RRoura Antarctica 2007 500

flag argentine Ricardo Roura
Social scientist • Argentina

“ As the influence of humankind expands we need to know that a wild place still exists somewhere on the planet ”

Ricardo Roura is a geomorphologist and social scientist. He has participated in twelve Antarctic expeditions with, among others, the Argentine Antarctic Institute, Greenpeace International, the University of Canterbury (NZ), and the Arctic Centre, University of Groningen (NL), as a scientist, environmental manager, field tutor, or NGO representative. He has also conducted research in Svalbard. He has represented environmental NGOs at Antarctic forums since 1997, and serves as a policy adviser for the Antarctic and Southern Ocean Coalition (ASOC) and the Antarctic Ocean Alliance (AOA). His own research focuses on human behaviour and environmental impact in the polar regions.

I have been passionate about the Antarctic since my childhood. I first went there when I was 19 years old and returned many times since, including for one year. My engagement with Antarctica is a lifetime adventure.
Antarctica is truly international. I have close ties with several countries - by birth, blood or chance - and all are present there, distinct but part of something larger.
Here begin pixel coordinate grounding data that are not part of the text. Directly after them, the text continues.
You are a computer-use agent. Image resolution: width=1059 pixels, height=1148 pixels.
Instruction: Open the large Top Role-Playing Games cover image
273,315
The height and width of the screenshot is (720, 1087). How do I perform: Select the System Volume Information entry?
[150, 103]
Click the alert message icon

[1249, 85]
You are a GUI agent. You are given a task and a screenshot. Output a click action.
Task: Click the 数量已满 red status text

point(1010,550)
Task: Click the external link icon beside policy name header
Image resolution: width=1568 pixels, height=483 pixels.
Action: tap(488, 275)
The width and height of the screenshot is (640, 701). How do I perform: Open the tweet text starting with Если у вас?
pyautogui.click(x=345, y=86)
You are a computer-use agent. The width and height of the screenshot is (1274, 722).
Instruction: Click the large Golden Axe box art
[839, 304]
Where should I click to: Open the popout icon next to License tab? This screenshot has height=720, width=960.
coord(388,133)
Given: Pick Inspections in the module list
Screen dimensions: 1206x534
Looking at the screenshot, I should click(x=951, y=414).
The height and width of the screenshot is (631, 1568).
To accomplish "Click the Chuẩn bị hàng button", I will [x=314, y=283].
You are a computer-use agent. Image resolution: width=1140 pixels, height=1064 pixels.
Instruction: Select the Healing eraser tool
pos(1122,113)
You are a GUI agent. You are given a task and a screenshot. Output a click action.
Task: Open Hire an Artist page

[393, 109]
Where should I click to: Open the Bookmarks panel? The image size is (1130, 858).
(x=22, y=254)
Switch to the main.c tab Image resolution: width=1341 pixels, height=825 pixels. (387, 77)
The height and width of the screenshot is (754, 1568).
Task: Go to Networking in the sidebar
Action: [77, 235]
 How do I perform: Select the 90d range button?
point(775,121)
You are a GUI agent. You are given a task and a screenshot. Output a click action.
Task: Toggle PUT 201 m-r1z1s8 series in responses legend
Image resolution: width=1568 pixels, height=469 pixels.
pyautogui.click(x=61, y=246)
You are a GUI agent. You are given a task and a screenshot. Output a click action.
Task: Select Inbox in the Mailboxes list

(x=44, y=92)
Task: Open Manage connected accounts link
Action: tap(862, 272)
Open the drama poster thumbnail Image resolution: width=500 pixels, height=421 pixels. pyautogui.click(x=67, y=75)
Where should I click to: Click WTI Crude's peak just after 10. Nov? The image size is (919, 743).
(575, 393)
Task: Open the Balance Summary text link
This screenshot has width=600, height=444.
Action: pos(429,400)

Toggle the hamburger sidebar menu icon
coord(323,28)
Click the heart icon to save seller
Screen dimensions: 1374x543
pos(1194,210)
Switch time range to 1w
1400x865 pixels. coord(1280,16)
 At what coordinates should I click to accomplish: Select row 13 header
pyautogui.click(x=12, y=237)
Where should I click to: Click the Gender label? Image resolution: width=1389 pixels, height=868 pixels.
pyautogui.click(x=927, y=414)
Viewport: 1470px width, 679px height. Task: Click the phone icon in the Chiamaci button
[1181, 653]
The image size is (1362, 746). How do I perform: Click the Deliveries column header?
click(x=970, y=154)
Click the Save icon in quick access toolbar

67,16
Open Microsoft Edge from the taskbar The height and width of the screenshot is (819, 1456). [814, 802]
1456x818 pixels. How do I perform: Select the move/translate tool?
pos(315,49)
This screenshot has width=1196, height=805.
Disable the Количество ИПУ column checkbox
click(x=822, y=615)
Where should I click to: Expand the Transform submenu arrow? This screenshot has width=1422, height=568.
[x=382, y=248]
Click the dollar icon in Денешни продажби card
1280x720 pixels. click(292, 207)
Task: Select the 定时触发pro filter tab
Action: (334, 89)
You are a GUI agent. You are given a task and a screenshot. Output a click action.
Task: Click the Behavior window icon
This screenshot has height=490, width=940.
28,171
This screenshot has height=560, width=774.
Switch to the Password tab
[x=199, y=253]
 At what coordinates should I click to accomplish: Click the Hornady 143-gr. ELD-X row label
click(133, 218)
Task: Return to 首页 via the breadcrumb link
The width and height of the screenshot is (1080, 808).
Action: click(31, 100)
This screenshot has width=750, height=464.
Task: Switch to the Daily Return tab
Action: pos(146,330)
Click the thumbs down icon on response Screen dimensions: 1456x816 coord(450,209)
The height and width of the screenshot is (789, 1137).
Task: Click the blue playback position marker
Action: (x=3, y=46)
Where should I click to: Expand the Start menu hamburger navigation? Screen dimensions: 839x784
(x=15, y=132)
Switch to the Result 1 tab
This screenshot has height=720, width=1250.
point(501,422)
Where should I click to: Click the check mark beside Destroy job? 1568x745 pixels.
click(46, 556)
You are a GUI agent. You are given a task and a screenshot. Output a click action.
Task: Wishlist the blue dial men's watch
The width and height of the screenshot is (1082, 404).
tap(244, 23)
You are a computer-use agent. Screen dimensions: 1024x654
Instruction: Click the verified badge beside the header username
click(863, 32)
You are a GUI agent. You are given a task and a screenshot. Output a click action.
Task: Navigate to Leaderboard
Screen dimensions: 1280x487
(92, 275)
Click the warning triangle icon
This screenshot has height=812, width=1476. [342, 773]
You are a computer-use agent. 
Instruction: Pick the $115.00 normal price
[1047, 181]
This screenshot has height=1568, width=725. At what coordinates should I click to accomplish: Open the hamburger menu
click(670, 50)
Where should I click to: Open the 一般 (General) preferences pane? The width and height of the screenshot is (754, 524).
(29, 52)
To me, and many others,Antarctica is like home, yet it is also a wilderness from which we will remain alien.
Antarctica lacks indigenous people but the Anthropocene is evident there too. The short human history in the region is written in its landscapes and ecosystems. Historic sealing and whaling have left their mark. Antarctica is becoming colonised by humans with an ever expanding frontier of stations, camps, transport facilities, tourism destinations, and fishing grounds. Global anthropogenic influence is also apparent in the region’s climate, ice, and oceans. There is a place for humans in Antarctica, but no valid reason to change its fundamental nature.
Managing human influence on the Antarctic requires a measure of sincerity and altruism from all. The international bodies that collectively govern Antarctica should act in accordance with their commitments to protect the region as a natural reserve, devoted to peace and science. They must ensure that natural resources are not overexploited or overused, including by setting aside large areas of land and sea for permanent protection. International engagement and cooperation are necessary to prevent the strategic interests of individual nations to be in conflict with internationally agreed protection goals. The scientific community has a particular responsibility to use knowledge derived from the Antarctic to protect the region and to provide global fora with insights about climate change. Industries active in Antarctica should ensure the environmental sustainability of their operations, which requires restraint. Environmental NGOs, and the public at large, should remind governments of their collective global commitments.
Keeping Antarctica wild is one of the many challenges we and our descendants will face. We should not regard the Antarctic solely as a resource frontier or as a provider of ecosystem services: we need it also as a place of inspiration. As the influence of humankind on the global environment increases and expands we need to know that a wild place still exists somewhere on the planet.